Perhaps this problem traces back to my birth. For those that still believe Calvisi, I'll take you back to my childhood, growing up in Wisconsin. I wasn't a huge Packers fan, but I knew their history well. Green Bay won 11 NFL championships, including the first two Super Bowls prior to the NFL-AFL merger in 1970. I was born in '72, and the Packers were awful my entire time growing up. They made one single playoff appearance between the year of my birth and when I left for college in the early 1990s. After I departed Wisconsin, the Packers went on to make the playoffs 18 times in 21 years.
Could I really jinx an entire professional football franchise? Don't be ridiculous. Ask yourself, what was the common denominator during my childhood in Wisconsin? Well, it's the same problem every losing team has: no quarterback. When Green Bay won its first two Super Bowls, Bart Starr was the signal caller. In fact, Starr was the Packers starter from 1957 until 1971. When I was growing up in Wisconsin, the Packers had 18 different starting quarterbacks. Household names like Lynn Dickey, Randy Wright, David Whitehurst, Anthony Dilweg and Blair Kiel. There was a brief period of rebirth when the "Majik Man" Don Majkowski was slinging it all over the field, but other than that, the Packers were terrible. Since I left Wisconsin, the Packers have had only two full time starting quarterbacks -- Brett Favre and Aaron Rodgers.
What Calvisi, and others, may not realize is that if the "Pasch Factor" truly exists, it's a condition that is actually improving over time. When I arrived in Arizona in 2002, the Cardinals were a struggling franchise. Look at them since: Back-to-back NFC West division titles in 2008 and 2009, including an appearance in Super Bowl 43. Another division championship in 2015. Kurt Warner and Carson Palmer had to have something to do with those playoff berths. Last weekend the Cardinals set the franchise record with their 12th regular season win. Perhaps the "Pasch Factor" has been completely exorcised.

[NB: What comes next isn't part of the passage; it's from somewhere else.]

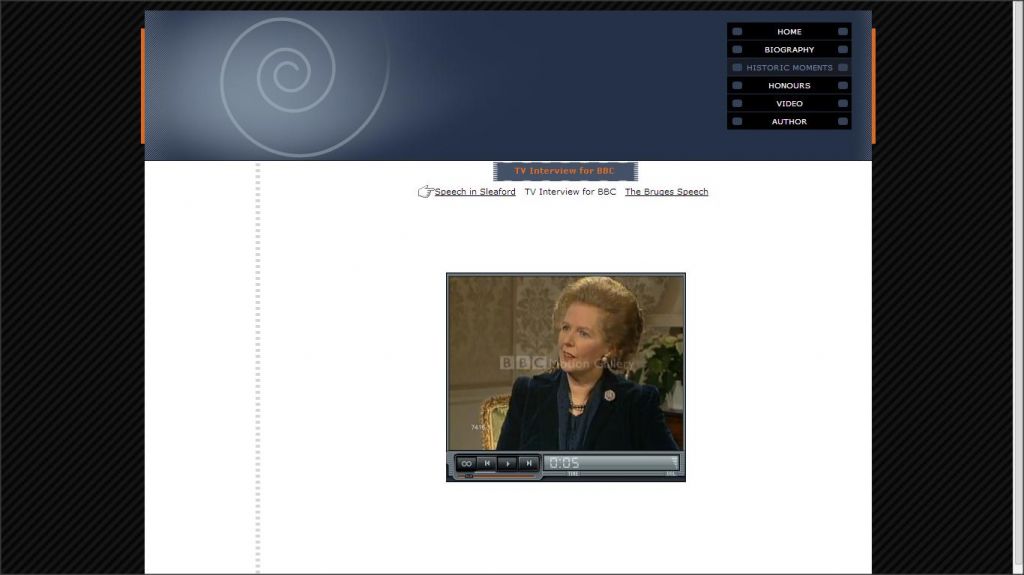Open the Author page from menu

pos(789,122)
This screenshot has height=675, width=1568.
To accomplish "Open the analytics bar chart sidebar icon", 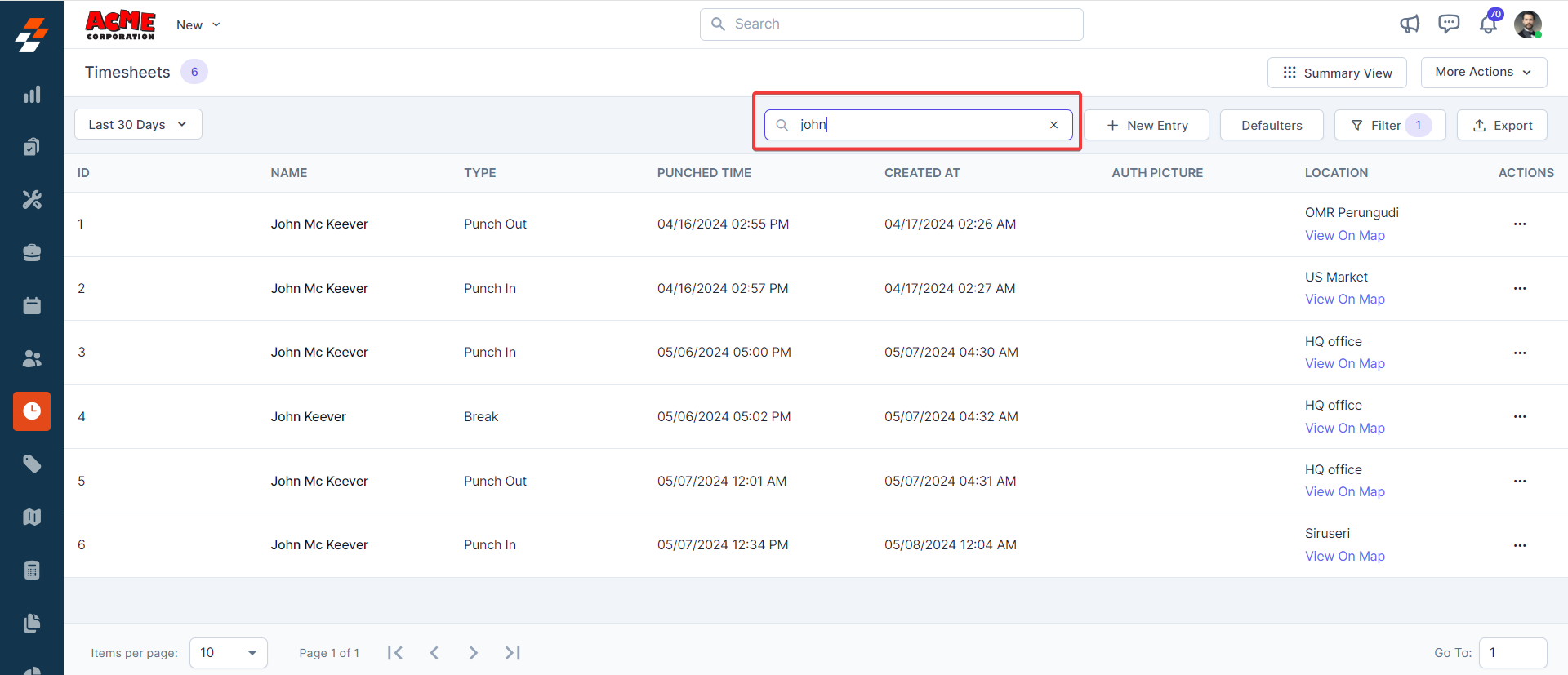I will coord(32,95).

Just in case a trace of the "Factor" remains, and to amuse Calvisi and his disciples, I will play it safe this weekend. We all know what's at stake this Sunday for the Cardinals when the franchise that once implanted the hex (Packers) visits the franchise that cured it (Cardinals). I won't dare comment about the stakes in this column, or make any predictions. But we all know who is going to win Sunday anyway. You'll know whether the "Factor" still allegedly exists, or whether it was all just made-up Calvisi malarkey.